A la recherche d’un nouveau look
Du côté de la concurrence, un vent de nouveauté souffle sur les véhicules : tournant le dos aux châssis d’avant-guerre, les modèles Berliet, Unic, Somua… s’habillent de cabines modernes et ergonomiques. Latil va tenter de suivre le mouvement : n’ayant pas les moyens de pouvoir tout changer, le constructeur met cependant à l’étude une cabine sensée donner un « coup de jeune » à ses camions.
Le cahier des charges est le suivant : la cabine doit pouvoir se monter, toute finie, sur l’ensemble des châssis de la marque, sans aucune modification et sans autre opération que la fixation et le raccordement des commandes mécaniques et électriques. Elle doit avoir une grande largeur avant, de manière à pouvoir être raccordée facilement sur les caisses de fourgons tôlés qui constituent une part importante des commandes de châssis Latil.
Entièrement métallique, elle est réalisée en grands panneaux soudés par points et judicieusement dessinés pour limiter au maximum l’outillage et les opérations de fabrication. Les formes avant sont réalisées sous presse et étudiées pour permettre le montage des phares sans calottes de raccordement. Elle peut recevoir deux modèles d’ailes afin de s’adapter aux différentes hauteurs au sol des châssis et aux dimensions des pneumatiques, Sa fixation sur le châssis se fait en 4 points sur blocs élastiques.
Le verdict des essais
Mise au point entre 1953 et 1954, cette cabine aux agréables formes arrondies a toutefois du mal à soutenir la comparaison avec celles des marques concurrentes. Les utilisateurs déplorent les vibrations, l’isolation pas suffisamment efficace, l’aménagement intérieur inexistant (ni tablette, ni vide-poche…) mais surtout le volume et la hauteur du moteur qui occupe toute la partie centrale de l’habitacle, générant bruits et chaleur fort incommodants.

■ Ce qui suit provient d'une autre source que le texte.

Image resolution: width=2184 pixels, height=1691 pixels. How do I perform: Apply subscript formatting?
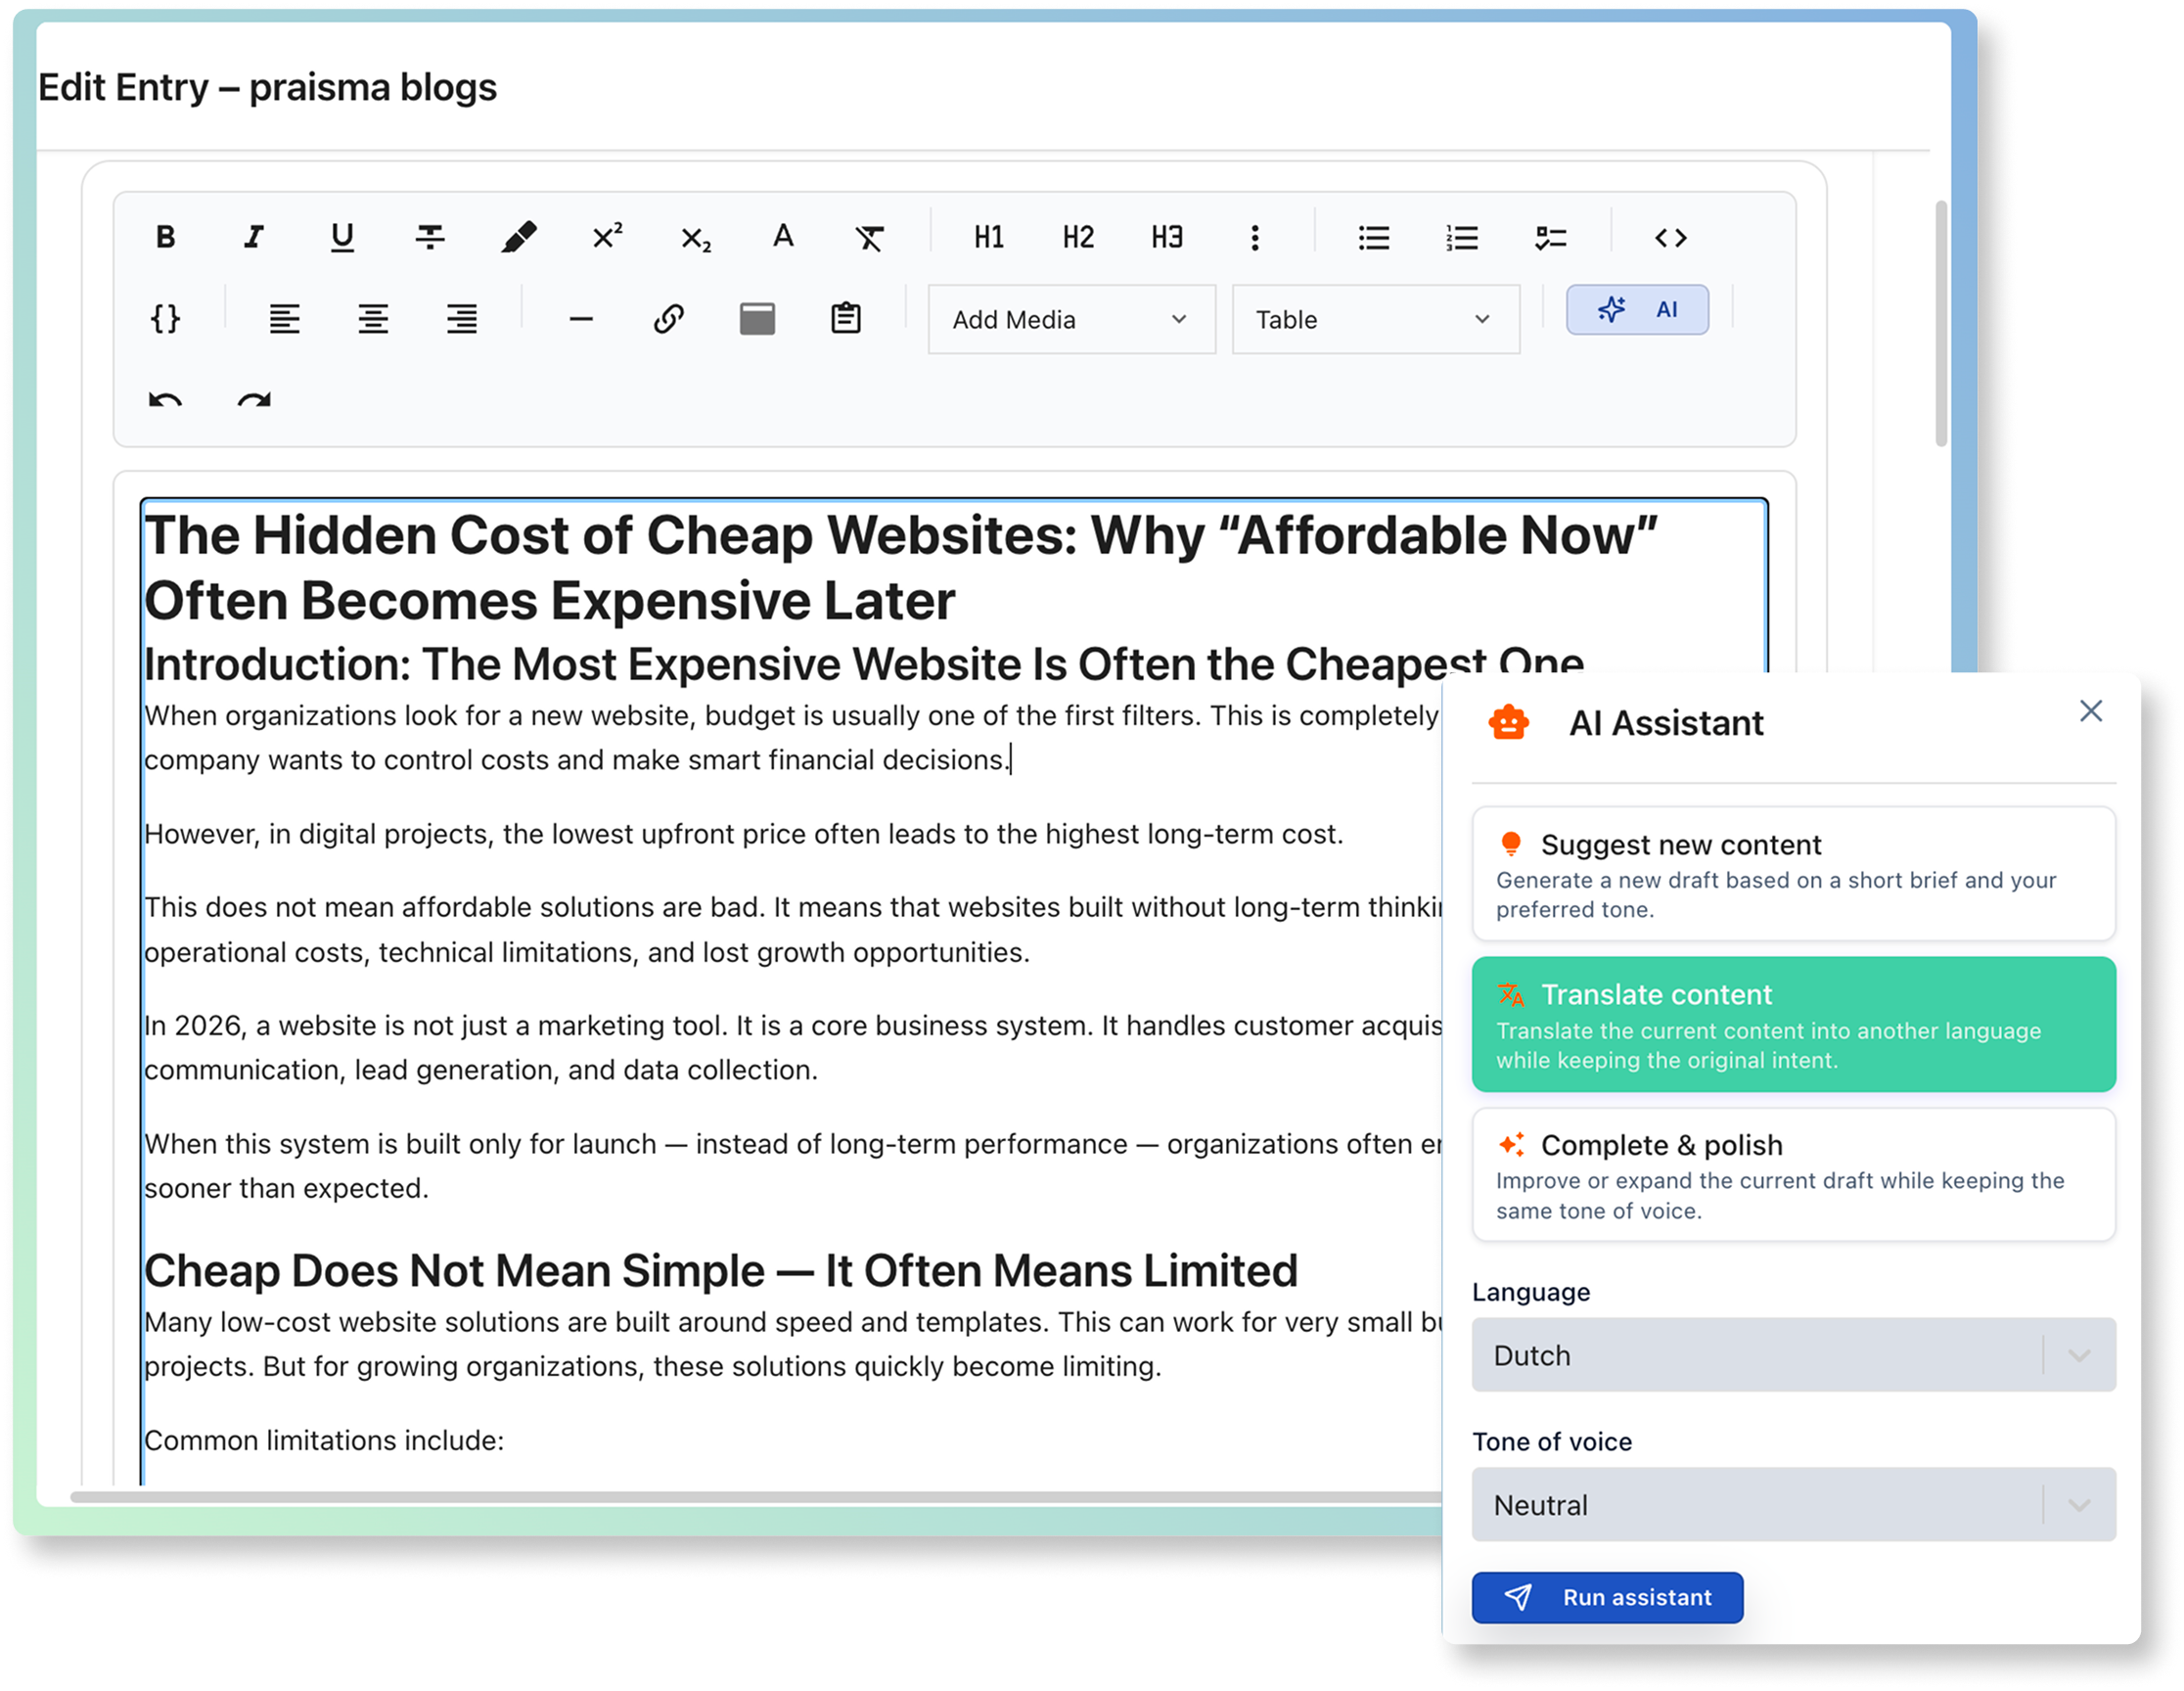click(693, 238)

Dans un compte-rendu d’essais portant sur le Latil H16A1B8, le journaliste Pierre Lenoir écrit : « Le moteur 6 cyl de 108×152 type H16 est apparu en 1936. Depuis, il a fait l’objet de perfectionnements pour améliorer sa puissance et son rendement. Avec ses 130 ch annoncés pour 10 tonnes, le H16A1B8 est doté d’une boîte bien étagée permettant d’excellentes performances (…) La seule ombre au tableau est la cabine peu en raccord avec les possibilités d’affectation du châssis. Autrement dit, la cabine est trop sommaire et inconfortable pour ce camion que l’essai révélera pourtant rapide et apte aux grands parcours »
Paradoxalement, ce n’est donc pas la mécanique d’avant-guerre qui est incriminée mais l’ajout de cette cabine avancée monocoque autour d’un moteur encombrant et bruyant ! Dans l’idéal, châssis, organes et cabine doivent être étudiés et réalisés en harmonie. Malheureusement, avec ses moyens limités, l’entreprise de Suresnes ne pouvait pas aller au-delà de ce simple « replâtrage » de ses anciens modèles… le résultat s’en ressent.
Consciente de ses faiblesses, l’entreprise Latil accepte en 1955, de s’associer à Somua et au département poids lourds de Renault, afin de constituer Saviem LRS. Les camions H14A1B et H16AIB et leur « bouille ronde » continueront à être produits et commercialisés grâce au vaste réseau commercial Saviem, jusqu’en 1961.